#### Available data ####

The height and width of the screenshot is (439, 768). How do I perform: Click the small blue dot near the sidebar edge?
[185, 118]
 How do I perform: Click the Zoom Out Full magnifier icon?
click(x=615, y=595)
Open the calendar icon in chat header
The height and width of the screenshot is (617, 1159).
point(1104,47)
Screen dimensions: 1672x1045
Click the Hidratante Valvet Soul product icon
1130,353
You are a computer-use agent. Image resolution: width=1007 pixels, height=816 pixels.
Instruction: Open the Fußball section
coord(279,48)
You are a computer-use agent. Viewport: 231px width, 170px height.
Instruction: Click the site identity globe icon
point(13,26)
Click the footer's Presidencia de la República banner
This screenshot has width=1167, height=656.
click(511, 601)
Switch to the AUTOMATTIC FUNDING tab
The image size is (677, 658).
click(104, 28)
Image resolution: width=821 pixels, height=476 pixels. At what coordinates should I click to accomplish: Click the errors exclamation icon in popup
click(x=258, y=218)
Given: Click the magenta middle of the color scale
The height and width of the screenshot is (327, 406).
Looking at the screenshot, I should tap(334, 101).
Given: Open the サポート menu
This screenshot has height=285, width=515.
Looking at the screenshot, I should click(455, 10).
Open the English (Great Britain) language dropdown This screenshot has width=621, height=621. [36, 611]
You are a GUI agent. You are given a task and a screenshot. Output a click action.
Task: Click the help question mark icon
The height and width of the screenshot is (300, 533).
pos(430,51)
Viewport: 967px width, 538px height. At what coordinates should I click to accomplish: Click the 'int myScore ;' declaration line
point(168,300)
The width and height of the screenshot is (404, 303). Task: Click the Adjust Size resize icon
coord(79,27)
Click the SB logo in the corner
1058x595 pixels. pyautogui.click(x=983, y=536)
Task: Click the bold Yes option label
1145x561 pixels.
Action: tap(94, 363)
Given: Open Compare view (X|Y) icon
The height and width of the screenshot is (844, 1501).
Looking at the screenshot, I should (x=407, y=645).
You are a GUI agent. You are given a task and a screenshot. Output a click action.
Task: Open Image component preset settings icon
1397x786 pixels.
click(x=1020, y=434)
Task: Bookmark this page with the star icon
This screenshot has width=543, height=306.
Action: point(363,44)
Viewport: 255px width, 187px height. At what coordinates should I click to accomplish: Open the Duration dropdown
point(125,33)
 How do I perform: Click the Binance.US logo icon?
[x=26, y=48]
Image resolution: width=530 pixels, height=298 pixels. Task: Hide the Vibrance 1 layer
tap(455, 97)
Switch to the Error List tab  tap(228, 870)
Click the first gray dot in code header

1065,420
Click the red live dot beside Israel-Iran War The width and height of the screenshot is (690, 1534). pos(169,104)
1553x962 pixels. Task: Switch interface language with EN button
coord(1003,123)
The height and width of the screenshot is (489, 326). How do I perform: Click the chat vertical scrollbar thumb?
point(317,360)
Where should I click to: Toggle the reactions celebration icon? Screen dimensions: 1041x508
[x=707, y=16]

####

• What to do
Copy the records above word for word, from their first line through the line containing "click(511, 601)", including both of those lines.

• The result
The height and width of the screenshot is (439, 768). How do I perform: Click the small blue dot near the sidebar edge?
[185, 118]
 How do I perform: Click the Zoom Out Full magnifier icon?
click(x=615, y=595)
Open the calendar icon in chat header
The height and width of the screenshot is (617, 1159).
point(1104,47)
Screen dimensions: 1672x1045
Click the Hidratante Valvet Soul product icon
1130,353
You are a computer-use agent. Image resolution: width=1007 pixels, height=816 pixels.
Instruction: Open the Fußball section
coord(279,48)
You are a computer-use agent. Viewport: 231px width, 170px height.
Instruction: Click the site identity globe icon
point(13,26)
Click the footer's Presidencia de la República banner
This screenshot has width=1167, height=656.
click(511, 601)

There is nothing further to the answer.